KLR 573 – This impressive car, the Chevell/Charnock special, is understood to have a Speed 20 SA chassis and a dry sump 4.3 engine, which Bill Boddy of Motorsport suggested came from an RAF armoured car. The photo was taken at Brooklands in June 1967 when Tony Charnock owned the car. The car was certainly in Germany in 2002 and is no doubt still there.
Nick’s mini auto-biography in Bulletin 528 was very interesting and it showed a remarkable application to a very wide spread of automotive interests throughout his life. I suspect that not many in this field cover the breadth that he does. I recently read his interesting book “Scammell The Load Movers from Watford” and realized that Scammell’s factory was only a couple of miles from where I was at school in the 50s, and yet at the time I was just not interested in such things, so immediately illustrating that I, like many others, am just not in Nick’s league when it comes to a lifelong involvement in transport matters.
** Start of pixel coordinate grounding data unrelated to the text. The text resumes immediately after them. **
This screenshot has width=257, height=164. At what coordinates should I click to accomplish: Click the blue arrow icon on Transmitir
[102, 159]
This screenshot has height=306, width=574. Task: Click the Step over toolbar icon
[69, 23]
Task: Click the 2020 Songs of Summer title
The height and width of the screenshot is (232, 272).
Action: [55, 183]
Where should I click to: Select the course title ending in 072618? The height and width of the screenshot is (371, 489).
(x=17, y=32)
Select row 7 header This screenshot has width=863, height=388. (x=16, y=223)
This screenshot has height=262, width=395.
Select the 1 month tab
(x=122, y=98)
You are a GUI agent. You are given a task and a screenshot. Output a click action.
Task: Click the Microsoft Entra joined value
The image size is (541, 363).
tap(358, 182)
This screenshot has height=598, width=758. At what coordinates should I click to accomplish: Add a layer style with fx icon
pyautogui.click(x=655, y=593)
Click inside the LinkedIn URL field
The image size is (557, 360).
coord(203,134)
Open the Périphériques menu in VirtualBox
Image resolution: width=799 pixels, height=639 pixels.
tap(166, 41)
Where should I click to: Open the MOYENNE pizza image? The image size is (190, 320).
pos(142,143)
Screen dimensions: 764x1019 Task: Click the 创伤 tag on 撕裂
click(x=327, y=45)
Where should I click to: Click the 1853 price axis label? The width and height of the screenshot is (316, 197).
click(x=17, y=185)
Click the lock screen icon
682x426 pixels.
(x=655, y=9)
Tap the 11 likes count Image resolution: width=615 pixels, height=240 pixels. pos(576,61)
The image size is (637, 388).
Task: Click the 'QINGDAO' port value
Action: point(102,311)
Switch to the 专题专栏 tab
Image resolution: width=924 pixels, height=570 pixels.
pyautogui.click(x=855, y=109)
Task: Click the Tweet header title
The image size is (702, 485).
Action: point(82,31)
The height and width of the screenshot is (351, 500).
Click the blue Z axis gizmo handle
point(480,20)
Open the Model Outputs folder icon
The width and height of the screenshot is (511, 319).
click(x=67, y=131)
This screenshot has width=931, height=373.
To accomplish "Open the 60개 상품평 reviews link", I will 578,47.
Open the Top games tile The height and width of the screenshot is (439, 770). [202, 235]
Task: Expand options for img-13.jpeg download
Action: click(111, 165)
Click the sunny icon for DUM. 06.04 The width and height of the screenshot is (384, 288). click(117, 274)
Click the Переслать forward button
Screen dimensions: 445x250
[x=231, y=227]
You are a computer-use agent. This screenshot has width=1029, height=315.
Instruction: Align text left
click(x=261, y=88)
George Georgano – PHOTOGRAPHER AND WRITER – from AOC Bulletin 528 March 2011
Your Editor has asked me to write something about my career in these two fields. Where to start? I became interested in collecting photographs at a very early age, five or six I suppose, cutting images from magazines and catalogues (I am deeply ashamed of the latter, knowing how valuable car catalogues have become), and pasting them in albums. I took my first car photographs in 1950, during a short family holiday to Brittany, to supplement my collection of cuttings as I discovered to my delight how many French cars of the 1930s (and sometimes 1920s) there were on the roads which were virtually never seen in the UK, makes like Chenard-Walcker, Donnet, La Licorne, Mathis, Rosengart and Unic, for example. I returned twice to Brittany, but did not take a great many photos as I had only a Baby Brownie camera taking eight photos per roll of film.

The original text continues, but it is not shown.